Globally, there are about 10,000 data centers operating today.
While no one would describe data centers as glamorous or sexy, they do happen to be one of the hottest sectors in tech, if not all of business. Everything in our digital lives, from our social media to our bank accounts to our health records, depends on the transferring, processing, and storing of data in these centers. They are what kept business and society functioning during the pandemic, and they play a critical role in training and developing AI models and other emerging technologies for the future. And, according to Gordon Dolven, director of Americas data center research for real-estate investment firm CBRE, they can’t be built fast enough. “Data centers are the new oil in terms of keeping business running,” he says.
Our ever-increasing need for more computing power is fueling one of the biggest corporate bets of all time. Big tech companies, private-equity firms, government agencies, and others are all in a mad rush to secure agreements to develop more data centers. Globally, there are about 10,000 data centers operating today, but that’s only the start: The latest projections predict over 20,000 more in the next five years. Once thought of as small, dank basements with racks of servers, today’s data centers are massive complexes the size of several football fields that cost billions of dollars to construct and maintain. According to the Boston Consulting Group, spending on data centers will reach $1.8 trillion by 2030. Over that time span, revenue is expected to nearly double, to $406 billion from $213 billion today. “The money coming into—and that stands to be made from— data centers is unprecedented,” says Tim Walton, head of Korn Ferry’s Digital Infrastructure Executive Search practice in Europe, the Middle East, and Asia.
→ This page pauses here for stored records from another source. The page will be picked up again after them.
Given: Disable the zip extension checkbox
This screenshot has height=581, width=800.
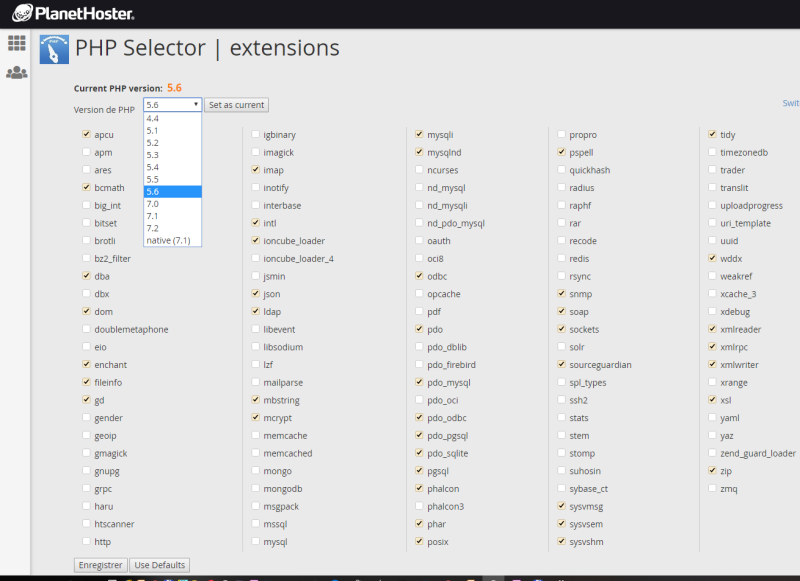Looking at the screenshot, I should 713,470.
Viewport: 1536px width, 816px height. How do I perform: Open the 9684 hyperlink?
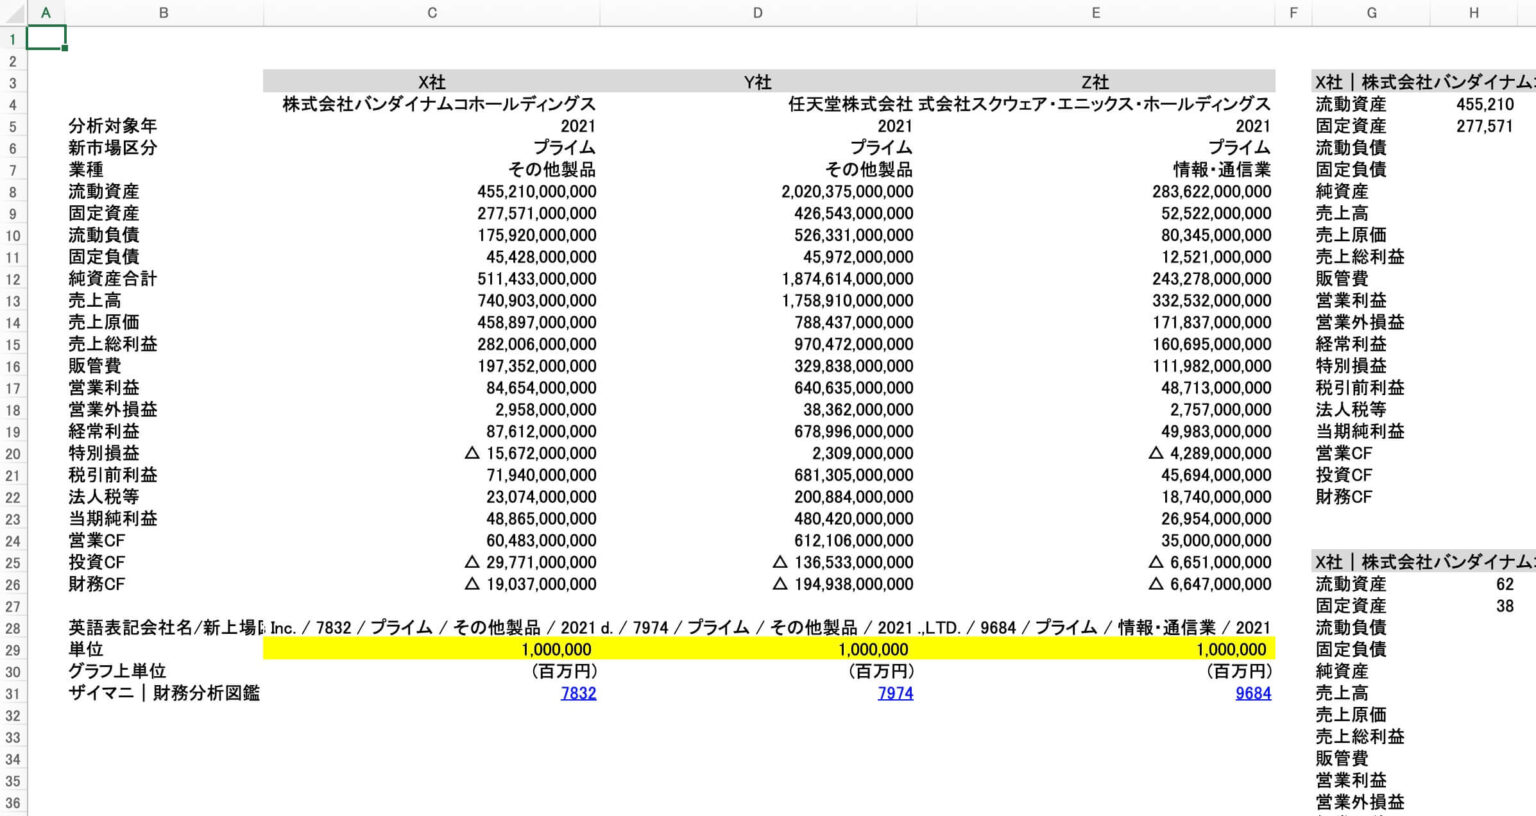[1252, 693]
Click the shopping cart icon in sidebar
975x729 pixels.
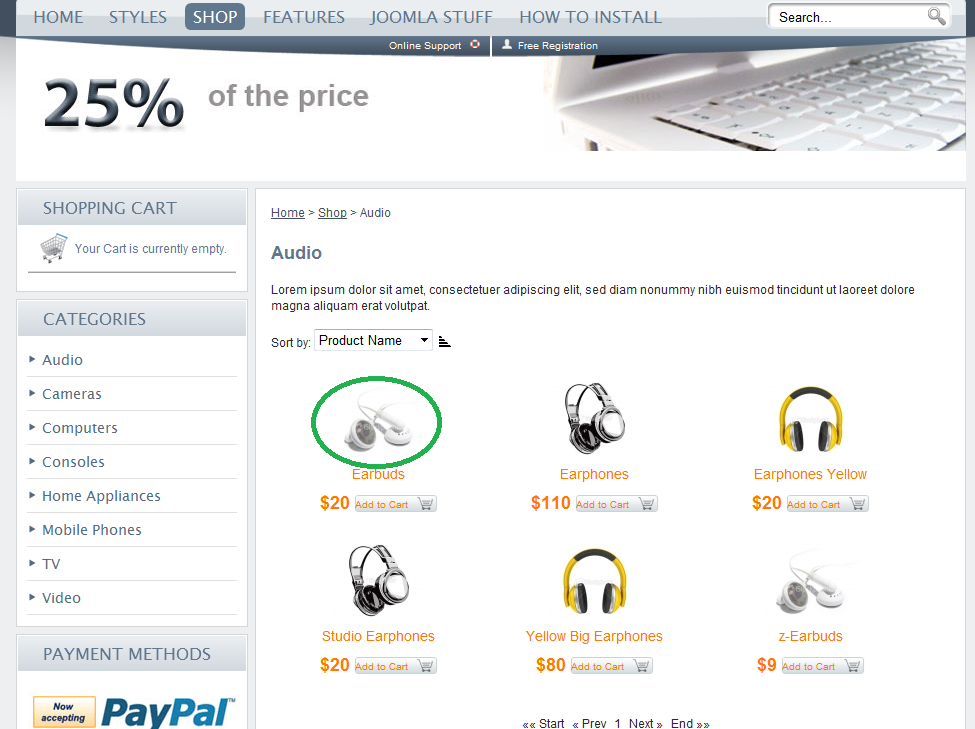coord(53,248)
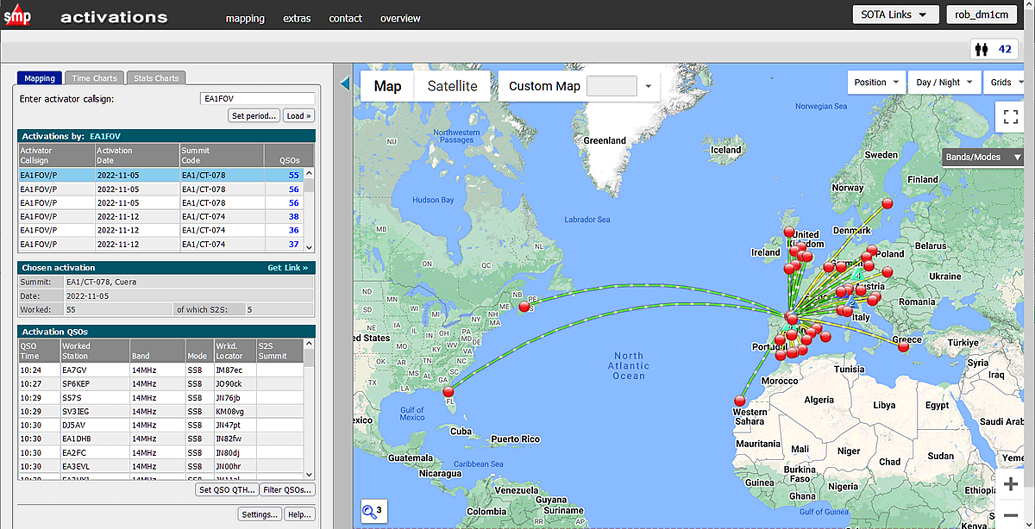Image resolution: width=1035 pixels, height=529 pixels.
Task: Click the Set period... button
Action: [x=254, y=116]
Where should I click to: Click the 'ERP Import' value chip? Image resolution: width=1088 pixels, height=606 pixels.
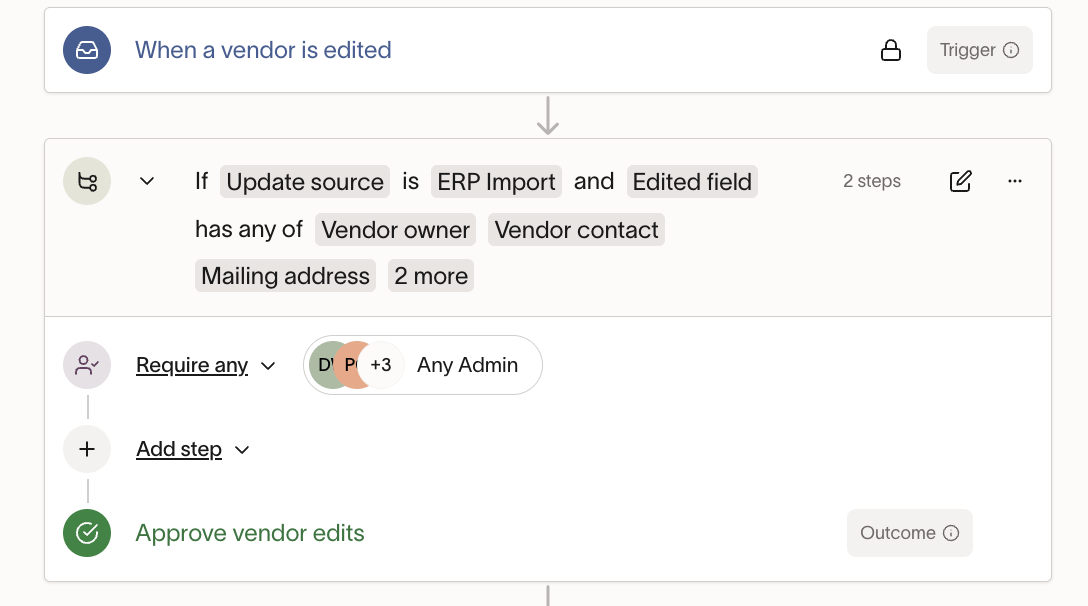pyautogui.click(x=496, y=181)
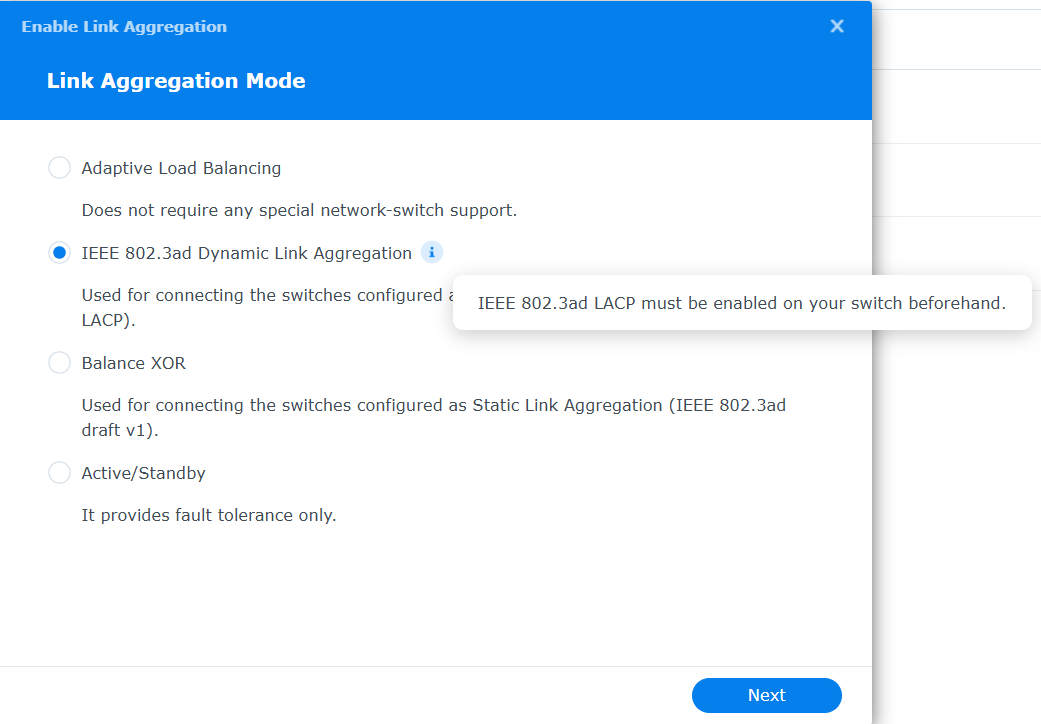
Task: Click the Active/Standby label text
Action: (143, 473)
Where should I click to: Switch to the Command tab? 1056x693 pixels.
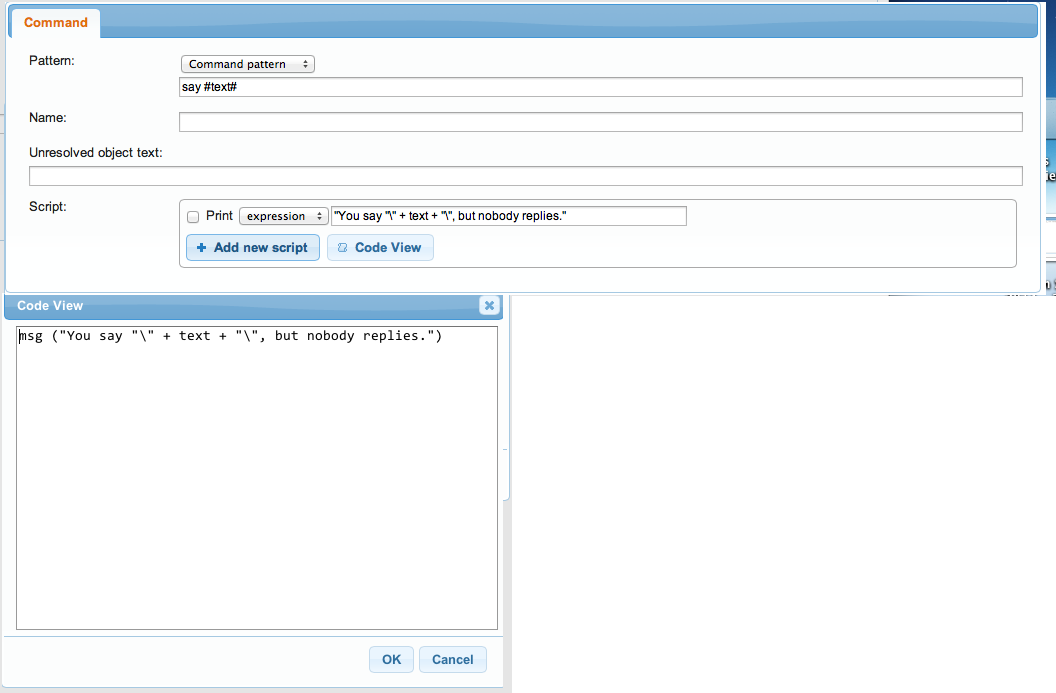point(55,22)
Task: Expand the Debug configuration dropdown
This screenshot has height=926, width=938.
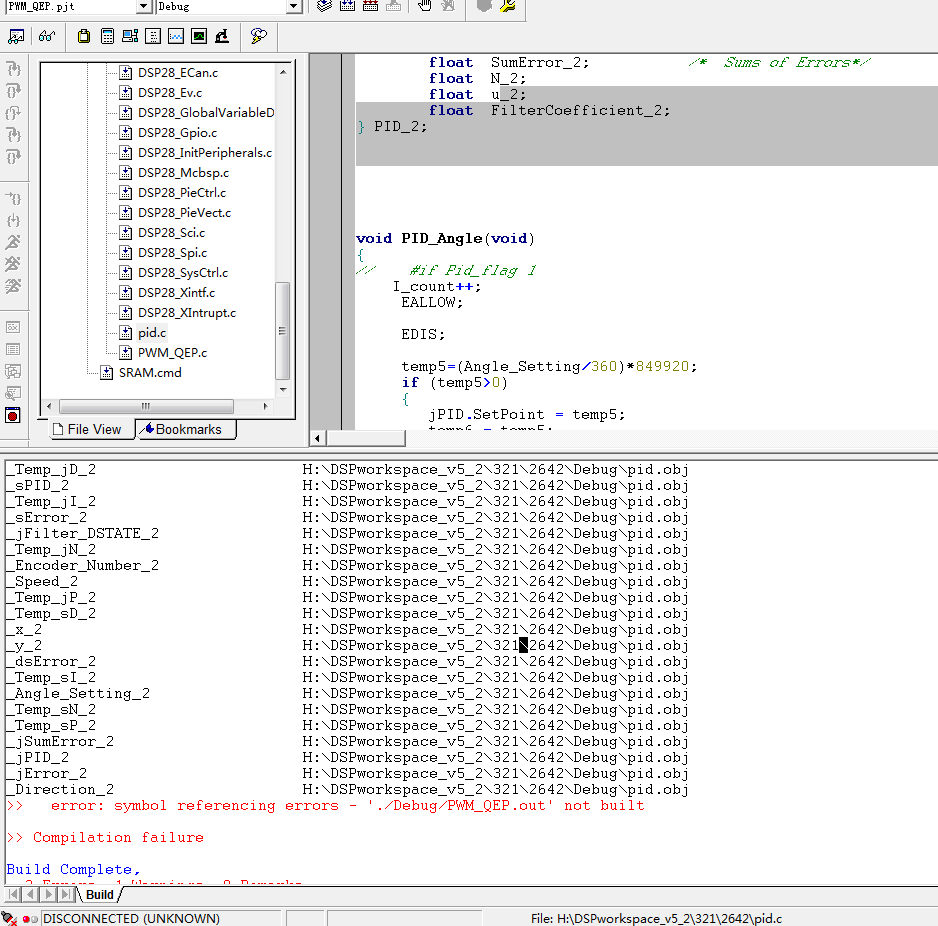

When it comes to investments, however, nothing is a sure thing, not even with today’s great thirst for the kind of data that will service AI. For starters, the energy needed to power data centers is enormous, so much so that there may not be enough of it in critical areas of development. Same goes for access to the water and other cooling agents needed to reduce the heat servers emit and control humidity. Compliance with shifting regulations is another challenge. More importantly, there is also a risk of overbuilding, just as there is with housing. Indeed, by their own admissions, firms plan to spend sums on these centers—without knowing precisely what the customer need will be—that are higher than the GDP of countries like Australia, Ireland, and Portugal.
Put another way, while it is unlikely that we will be living less digitally in 2030, the extent to which our lives will be online is unknown. “The market is very frothy right now,” says Jerry Upright, a senior client partner in the Global Infrastructure and Global Private Capital practices at Korn Ferry. The question is: Will this be a bubble as big as one of these centers—or a critical investment and infrastructure move?